How do you know whether or not to refinance? The first thing to do is to calculate the closing costs of the refinance. You will want to exclude prepayment of interest and pre-funding of the escrow account. You would have had to make the interest payment on your old mortgage if you had not refinanced, so this is a wash. You’ll receive the balance of your escrow account from your older lender after you refinance, so this should also cancel out.

To clarify this point: let’s say that the last payment on your old mortgage was on February 1. You refinance on February 25, and your first payment on the new mortgage is on April 1. There’s the chunk of time between Feb. 25 and April 1 where you have the money in your possession, and you need to pay interest on this. That’s what the pre-paid interest is for. If you hadn’t refinanced, you’d have had a payment due for the old mortgage on March 1, so the interest you save by not making the March 1 payment offsets the prepaid interest.

Or let’s say you pre-fund an escrow and have to pay $1,000. You should get a refund from the escrow on your old mortgage. So the $1,000 to pre-fund the escrow is cash that you need, but it’s not an actual cost, as the refund of the old escrow should offset this. (Note: similar to the interest above, you’ll also be paying a month’s escrow in advance, but this is offset by not having the next payment on the old mortgage).

For the sake of argument, let’s say the costs are $1,500 and you’re saving 0.75% on a $100,000 balance. You shave off about $60/month in interest payments, making your break-even point around 2 years. If your balance is $250,000, the break-even is closer to 10 months. You can develop an amortization schedule to find your break-even. Use the rate difference as the interest rate and look for the point where the accumulated interest is greater than your closing costs.

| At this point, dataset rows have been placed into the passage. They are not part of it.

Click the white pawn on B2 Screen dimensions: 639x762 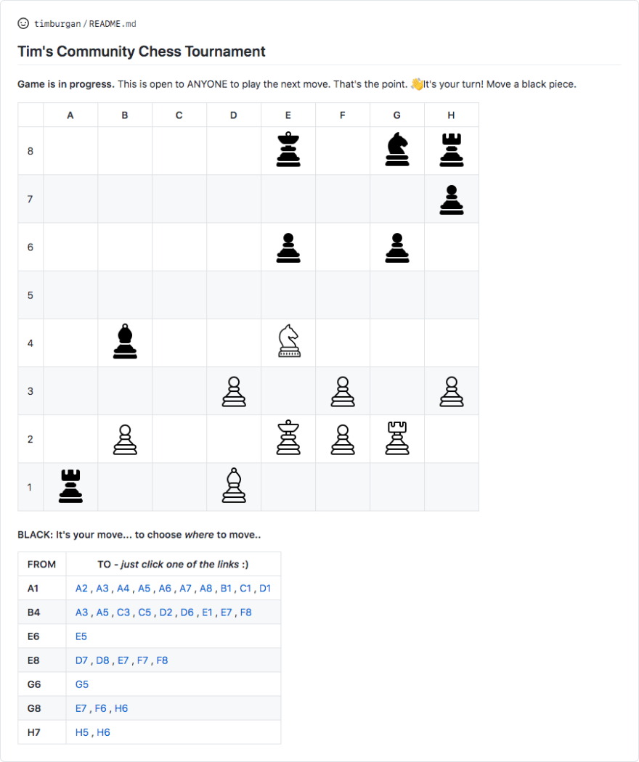point(125,439)
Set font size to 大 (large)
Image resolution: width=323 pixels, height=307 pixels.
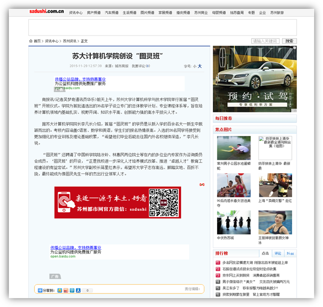[x=199, y=66]
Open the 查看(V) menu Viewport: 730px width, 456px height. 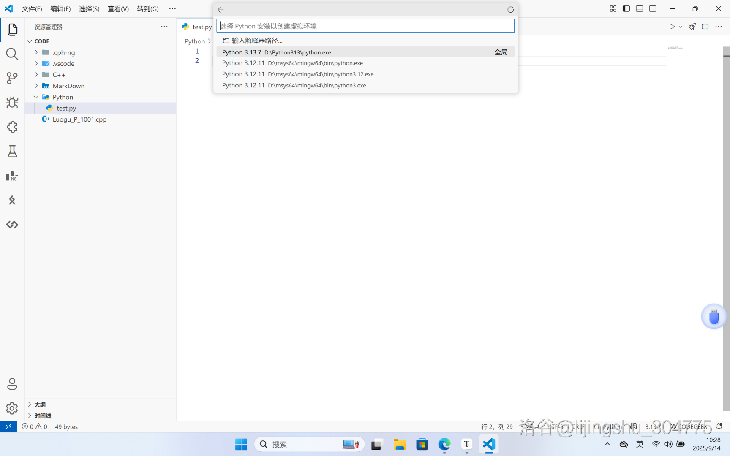118,9

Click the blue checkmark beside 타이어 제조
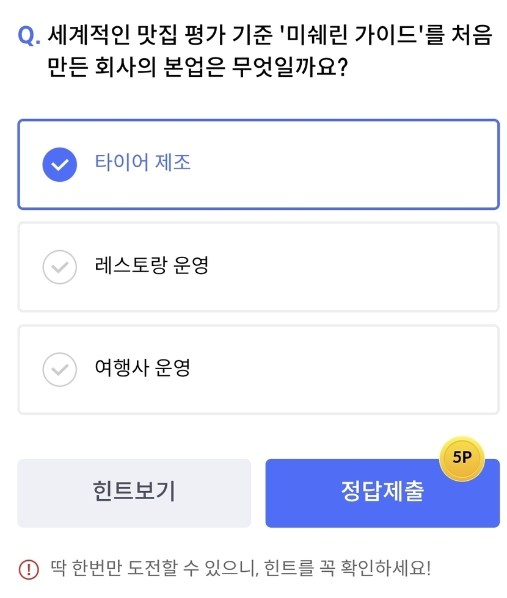[59, 165]
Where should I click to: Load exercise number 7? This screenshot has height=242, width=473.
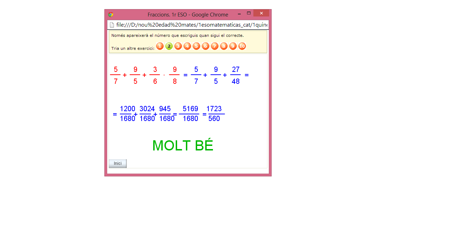[x=215, y=46]
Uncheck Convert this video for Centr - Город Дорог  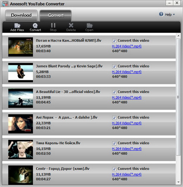click(x=114, y=169)
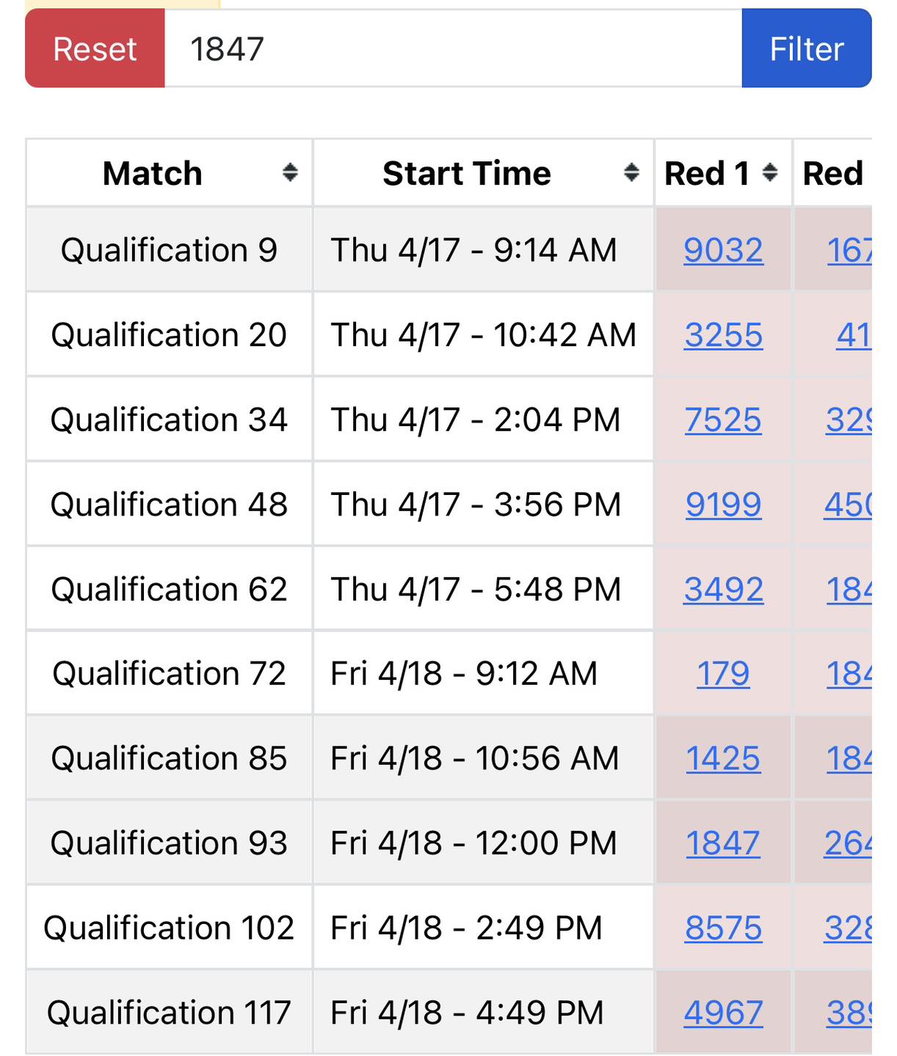
Task: Open team 4967 link
Action: (723, 1013)
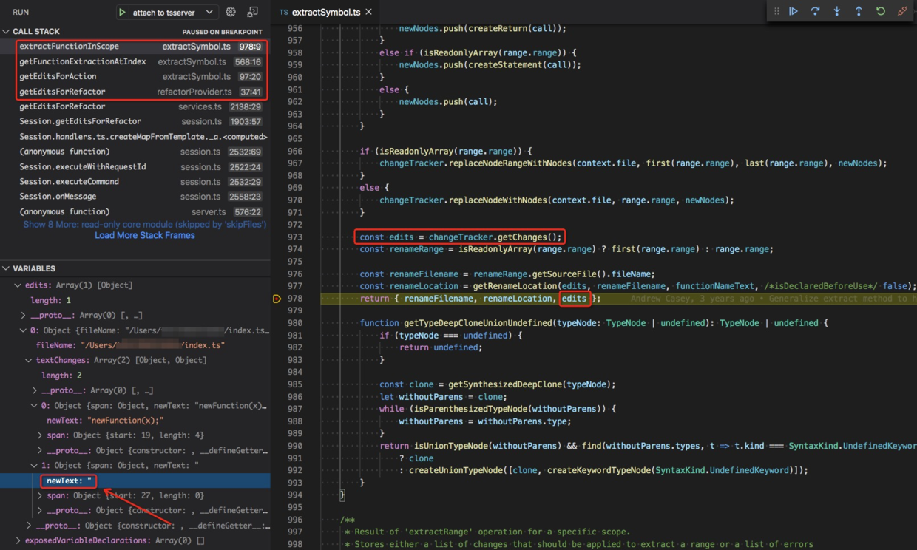This screenshot has width=917, height=550.
Task: Click the Continue debug icon
Action: click(794, 11)
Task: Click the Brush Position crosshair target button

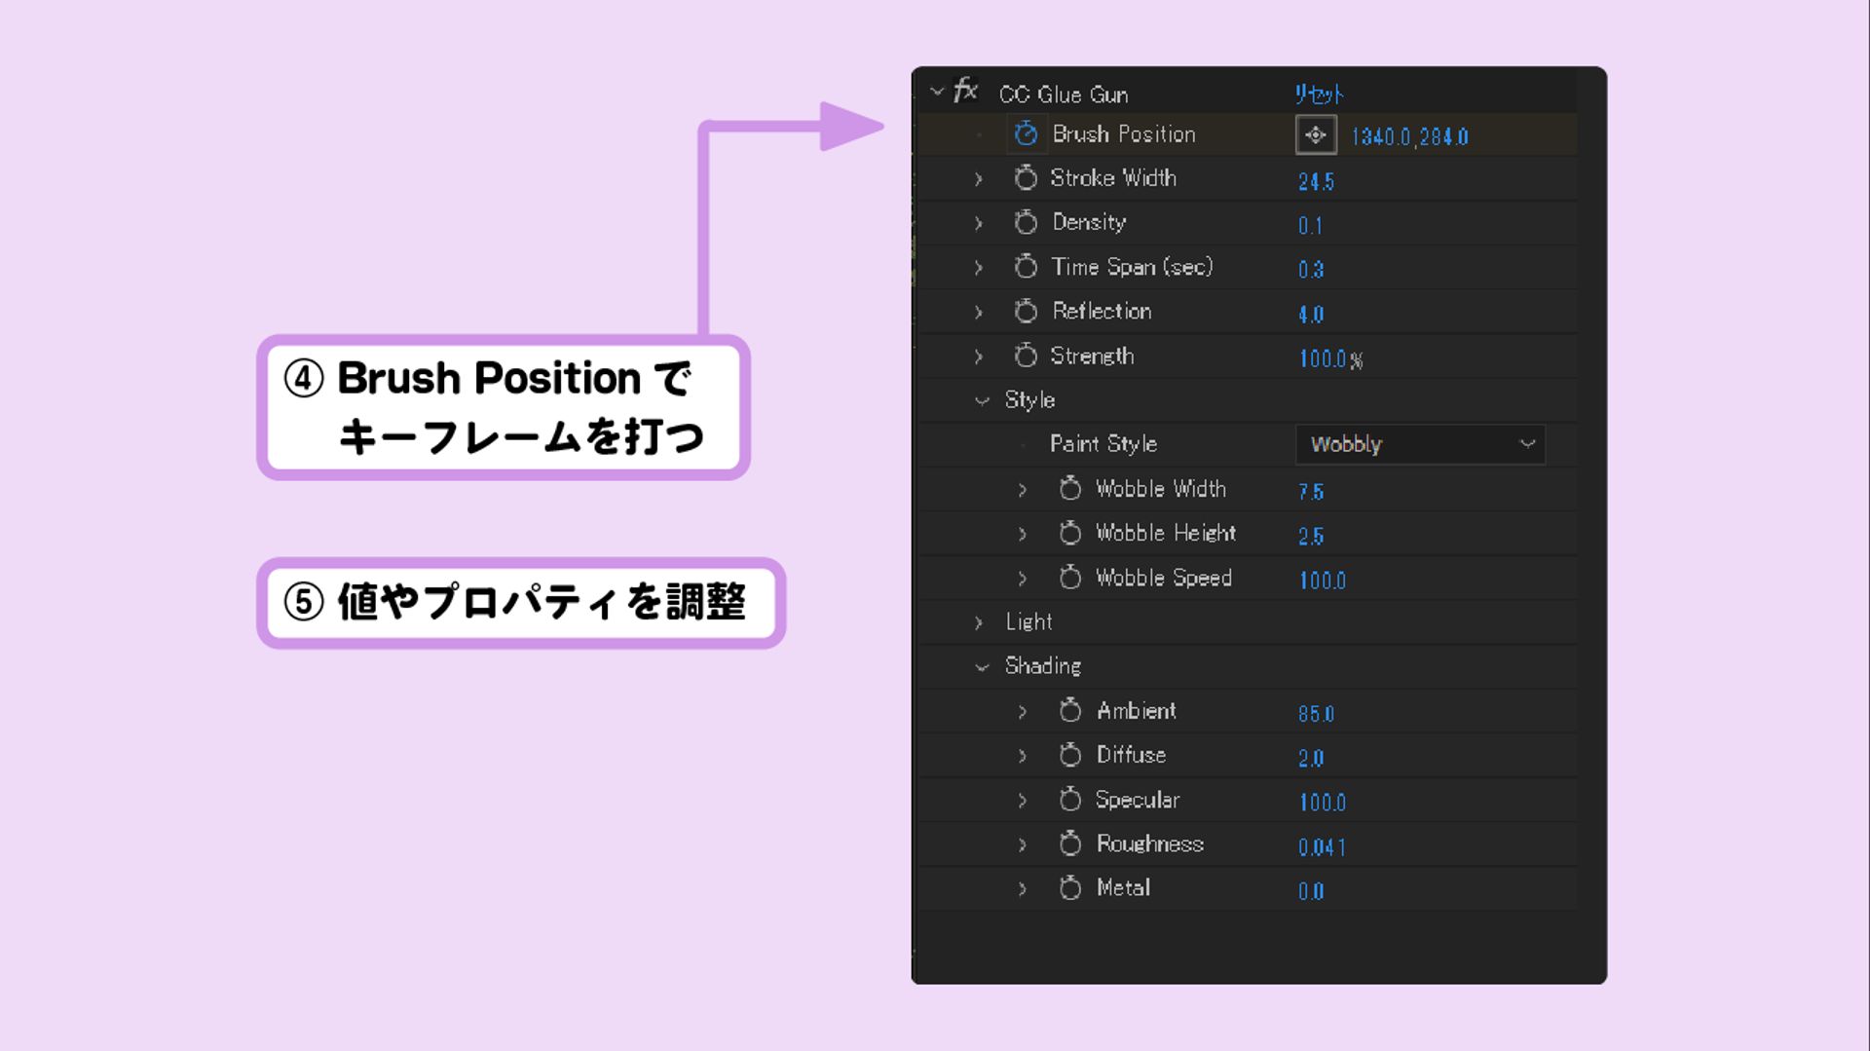Action: (1316, 135)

Here’s an example. In the amortization schedule, plug in 0.75% as the interest rate along with correct principal and length. If you have a column for cumulative interest paid, what this really does is track the amount you’re saving each month versus the old rate. At some point, this will exceed the closing costs. There’s your break-even point. Basically, the “interest paid” column is converted into an “interest saved” column.

If you do choose to refinance, perhaps you’ll consider paying the original amount towards your old mortgage balance on an ongoing basis, so you can apply the excess to the principal. You’ll want to discuss the options for this with your lender. By doing so, your payment will stay the same, but you’ll pay off the mortgage much more quickly!

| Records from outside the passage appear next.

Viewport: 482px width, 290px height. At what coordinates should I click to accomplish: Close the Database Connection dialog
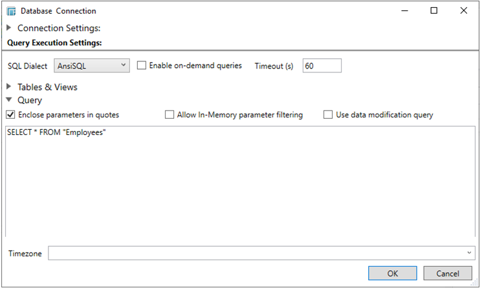[463, 11]
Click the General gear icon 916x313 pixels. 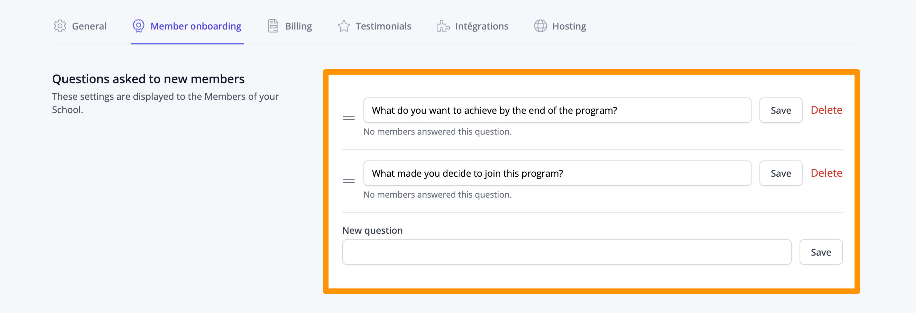coord(60,26)
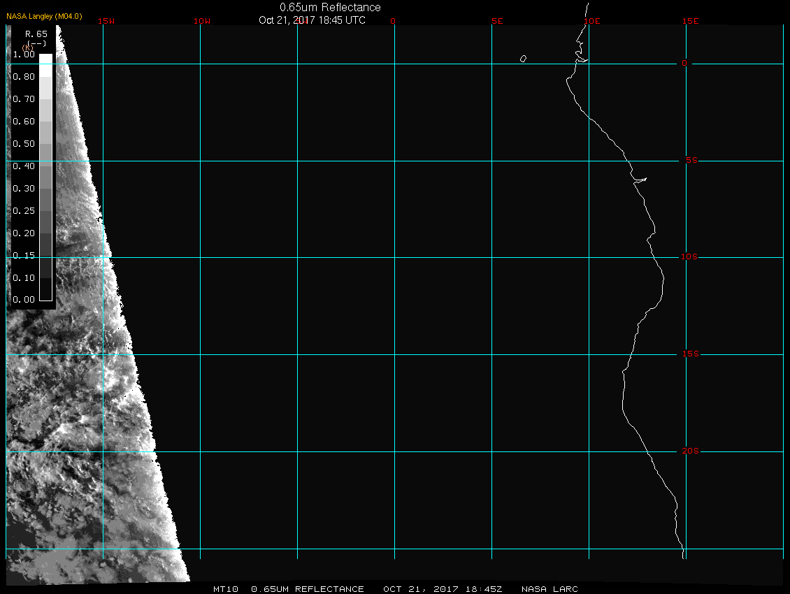Image resolution: width=790 pixels, height=594 pixels.
Task: Click the 0.80 colorbar value label
Action: pyautogui.click(x=24, y=77)
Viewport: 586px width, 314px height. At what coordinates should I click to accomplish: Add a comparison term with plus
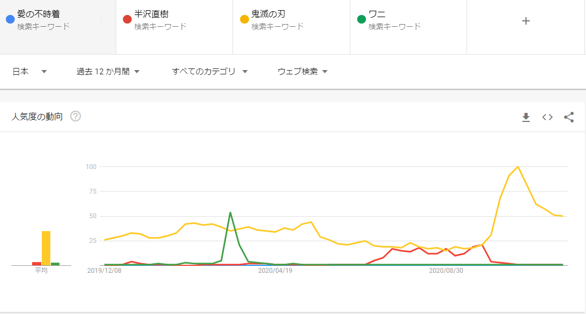coord(525,21)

Copyright © 2012 The Digerati Life. All Rights Reserved.

{ 2 comments… read them below or add one }

The Biz of Life February 11, 2012 at 10:40 am

With interest rates are where they are today, you’d be crazy to get anything but a 30 year fixed-interest loan. Pay as few points as you can and don’t let anyone con you into an ARM…… there is only one direction for interest rates from here and that is up.

Silicon Valley Blogger February 11, 2012 at 1:59 pm

@The Biz of Life,
I’m not sure about a guaranteed increase in interest rates from this point forth. Is there? Because there is some talk in some economic circles about the prospect of deflation being a possibility. Could that happen? I think that even if it’s a risk and it does happen, we can be prepared for a lot of intervention to get us out of that scenario. These days, bailouts, federal intervention and regulation seem to be the way out of any dicey situation we find ourselves in (as a nation).